(Exercise aim): Search the lines of the records for the word "will", and copy every line that has it.

(Records provided):
☆ ☆ ☆

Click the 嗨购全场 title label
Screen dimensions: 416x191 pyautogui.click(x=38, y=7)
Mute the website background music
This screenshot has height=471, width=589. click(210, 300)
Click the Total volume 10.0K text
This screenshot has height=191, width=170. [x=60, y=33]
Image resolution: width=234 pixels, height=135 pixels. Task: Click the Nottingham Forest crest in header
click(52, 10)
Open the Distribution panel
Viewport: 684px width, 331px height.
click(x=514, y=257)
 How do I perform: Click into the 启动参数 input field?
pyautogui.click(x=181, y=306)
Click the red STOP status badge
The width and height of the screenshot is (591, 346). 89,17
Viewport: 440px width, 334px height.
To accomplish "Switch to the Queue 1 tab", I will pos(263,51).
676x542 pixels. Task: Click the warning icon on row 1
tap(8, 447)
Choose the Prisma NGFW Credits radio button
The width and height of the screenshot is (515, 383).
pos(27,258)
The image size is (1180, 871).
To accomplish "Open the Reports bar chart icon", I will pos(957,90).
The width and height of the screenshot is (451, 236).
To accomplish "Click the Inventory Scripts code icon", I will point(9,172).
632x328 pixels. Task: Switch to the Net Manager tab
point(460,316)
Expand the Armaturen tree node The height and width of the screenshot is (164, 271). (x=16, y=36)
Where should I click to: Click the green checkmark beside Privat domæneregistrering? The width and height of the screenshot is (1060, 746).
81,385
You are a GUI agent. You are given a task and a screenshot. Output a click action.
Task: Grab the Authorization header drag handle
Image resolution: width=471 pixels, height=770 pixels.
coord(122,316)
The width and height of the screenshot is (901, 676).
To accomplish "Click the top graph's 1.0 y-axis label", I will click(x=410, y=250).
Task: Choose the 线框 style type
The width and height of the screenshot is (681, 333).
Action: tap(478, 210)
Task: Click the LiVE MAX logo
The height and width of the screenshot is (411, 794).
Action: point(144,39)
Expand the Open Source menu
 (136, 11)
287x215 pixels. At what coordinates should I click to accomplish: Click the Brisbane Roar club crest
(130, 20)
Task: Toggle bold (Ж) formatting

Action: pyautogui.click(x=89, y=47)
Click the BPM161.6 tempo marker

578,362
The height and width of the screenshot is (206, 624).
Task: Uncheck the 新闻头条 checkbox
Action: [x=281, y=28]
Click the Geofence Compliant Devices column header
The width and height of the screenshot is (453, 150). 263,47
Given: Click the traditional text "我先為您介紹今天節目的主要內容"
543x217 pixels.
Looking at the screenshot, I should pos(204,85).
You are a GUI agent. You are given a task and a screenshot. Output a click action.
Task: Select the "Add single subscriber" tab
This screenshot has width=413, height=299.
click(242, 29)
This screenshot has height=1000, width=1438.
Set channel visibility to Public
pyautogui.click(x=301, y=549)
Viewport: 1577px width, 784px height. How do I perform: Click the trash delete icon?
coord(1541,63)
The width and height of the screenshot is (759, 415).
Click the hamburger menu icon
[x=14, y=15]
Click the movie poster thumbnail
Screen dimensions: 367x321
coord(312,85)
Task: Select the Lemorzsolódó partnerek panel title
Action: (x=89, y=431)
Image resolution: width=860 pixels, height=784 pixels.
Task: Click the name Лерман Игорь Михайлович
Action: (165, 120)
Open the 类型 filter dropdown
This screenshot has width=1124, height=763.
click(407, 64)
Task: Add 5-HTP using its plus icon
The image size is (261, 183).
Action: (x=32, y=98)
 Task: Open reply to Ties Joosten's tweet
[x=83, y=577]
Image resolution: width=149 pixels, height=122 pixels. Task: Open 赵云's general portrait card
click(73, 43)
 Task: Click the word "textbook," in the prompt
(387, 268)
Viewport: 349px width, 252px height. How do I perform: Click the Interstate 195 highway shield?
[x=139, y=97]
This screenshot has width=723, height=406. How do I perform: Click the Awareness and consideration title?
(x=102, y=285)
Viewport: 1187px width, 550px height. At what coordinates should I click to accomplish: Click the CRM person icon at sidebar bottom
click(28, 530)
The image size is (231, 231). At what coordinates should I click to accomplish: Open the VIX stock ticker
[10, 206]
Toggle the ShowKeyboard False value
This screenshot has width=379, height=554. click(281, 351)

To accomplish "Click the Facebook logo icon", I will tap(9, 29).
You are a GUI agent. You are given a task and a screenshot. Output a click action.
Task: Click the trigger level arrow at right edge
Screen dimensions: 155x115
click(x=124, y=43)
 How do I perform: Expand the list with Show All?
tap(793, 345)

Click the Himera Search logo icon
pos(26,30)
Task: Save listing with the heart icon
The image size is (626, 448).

☆ ☆ ☆

(Response):
To accomplish "Switch to the Queue 1 tab", I will pos(263,51).
To accomplish "Open the Reports bar chart icon", I will pos(957,90).
To accomplish "Click the Inventory Scripts code icon", I will point(9,172).
To accomplish "Click the top graph's 1.0 y-axis label", I will click(x=410, y=250).
To accomplish "Click the Facebook logo icon", I will tap(9, 29).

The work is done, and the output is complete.